| Dataset items |
+++++

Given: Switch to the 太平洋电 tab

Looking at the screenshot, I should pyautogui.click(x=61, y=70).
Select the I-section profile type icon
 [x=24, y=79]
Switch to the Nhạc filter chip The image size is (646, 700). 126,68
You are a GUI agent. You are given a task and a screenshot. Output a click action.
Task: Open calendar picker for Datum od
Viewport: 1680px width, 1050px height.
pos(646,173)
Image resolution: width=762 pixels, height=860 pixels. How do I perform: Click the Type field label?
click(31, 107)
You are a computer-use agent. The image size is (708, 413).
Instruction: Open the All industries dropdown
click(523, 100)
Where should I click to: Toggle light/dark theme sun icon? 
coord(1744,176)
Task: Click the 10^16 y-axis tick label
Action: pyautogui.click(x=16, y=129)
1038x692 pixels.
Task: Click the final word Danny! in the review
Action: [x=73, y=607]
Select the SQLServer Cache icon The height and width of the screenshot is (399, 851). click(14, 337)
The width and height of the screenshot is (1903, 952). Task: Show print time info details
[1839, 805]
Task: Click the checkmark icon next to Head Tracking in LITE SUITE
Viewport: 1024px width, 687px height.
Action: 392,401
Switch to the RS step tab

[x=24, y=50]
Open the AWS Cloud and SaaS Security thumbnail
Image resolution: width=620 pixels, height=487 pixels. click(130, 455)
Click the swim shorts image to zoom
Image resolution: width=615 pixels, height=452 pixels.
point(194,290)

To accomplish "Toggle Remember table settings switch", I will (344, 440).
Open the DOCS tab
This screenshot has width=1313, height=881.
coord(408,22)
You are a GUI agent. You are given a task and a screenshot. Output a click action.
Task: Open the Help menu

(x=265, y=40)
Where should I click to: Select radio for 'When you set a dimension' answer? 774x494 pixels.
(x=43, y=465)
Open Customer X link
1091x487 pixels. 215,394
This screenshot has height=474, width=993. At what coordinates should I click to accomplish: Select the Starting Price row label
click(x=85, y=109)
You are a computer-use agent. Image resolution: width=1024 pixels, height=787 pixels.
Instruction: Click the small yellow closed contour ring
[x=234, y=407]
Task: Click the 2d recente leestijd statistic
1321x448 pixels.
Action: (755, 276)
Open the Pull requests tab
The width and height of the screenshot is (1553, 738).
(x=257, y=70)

+++++

Produce a verbatim copy of each record above.

| RESPONSE TO THE TASK |
Given: Switch to the 太平洋电 tab

Looking at the screenshot, I should pyautogui.click(x=61, y=70).
Select the I-section profile type icon
 [x=24, y=79]
Switch to the Nhạc filter chip The image size is (646, 700). 126,68
You are a GUI agent. You are given a task and a screenshot. Output a click action.
Task: Open calendar picker for Datum od
Viewport: 1680px width, 1050px height.
pos(646,173)
Image resolution: width=762 pixels, height=860 pixels. How do I perform: Click the Type field label?
click(31, 107)
You are a computer-use agent. The image size is (708, 413).
Instruction: Open the All industries dropdown
click(523, 100)
Where should I click to: Toggle light/dark theme sun icon? 
coord(1744,176)
Task: Click the 10^16 y-axis tick label
Action: pyautogui.click(x=16, y=129)
1038x692 pixels.
Task: Click the final word Danny! in the review
Action: [x=73, y=607]
Select the SQLServer Cache icon The height and width of the screenshot is (399, 851). click(14, 337)
The width and height of the screenshot is (1903, 952). Task: Show print time info details
[1839, 805]
Task: Click the checkmark icon next to Head Tracking in LITE SUITE
Viewport: 1024px width, 687px height.
Action: 392,401
Switch to the RS step tab

[x=24, y=50]
Open the AWS Cloud and SaaS Security thumbnail
Image resolution: width=620 pixels, height=487 pixels. click(130, 455)
Click the swim shorts image to zoom
Image resolution: width=615 pixels, height=452 pixels.
point(194,290)

To accomplish "Toggle Remember table settings switch", I will (344, 440).
Open the DOCS tab
This screenshot has width=1313, height=881.
coord(408,22)
You are a GUI agent. You are given a task and a screenshot. Output a click action.
Task: Open the Help menu

(x=265, y=40)
Where should I click to: Select radio for 'When you set a dimension' answer? 774x494 pixels.
(x=43, y=465)
Open Customer X link
1091x487 pixels. 215,394
This screenshot has height=474, width=993. At what coordinates should I click to accomplish: Select the Starting Price row label
click(x=85, y=109)
You are a computer-use agent. Image resolution: width=1024 pixels, height=787 pixels.
Instruction: Click the small yellow closed contour ring
[x=234, y=407]
Task: Click the 2d recente leestijd statistic
1321x448 pixels.
Action: (755, 276)
Open the Pull requests tab
The width and height of the screenshot is (1553, 738).
(x=257, y=70)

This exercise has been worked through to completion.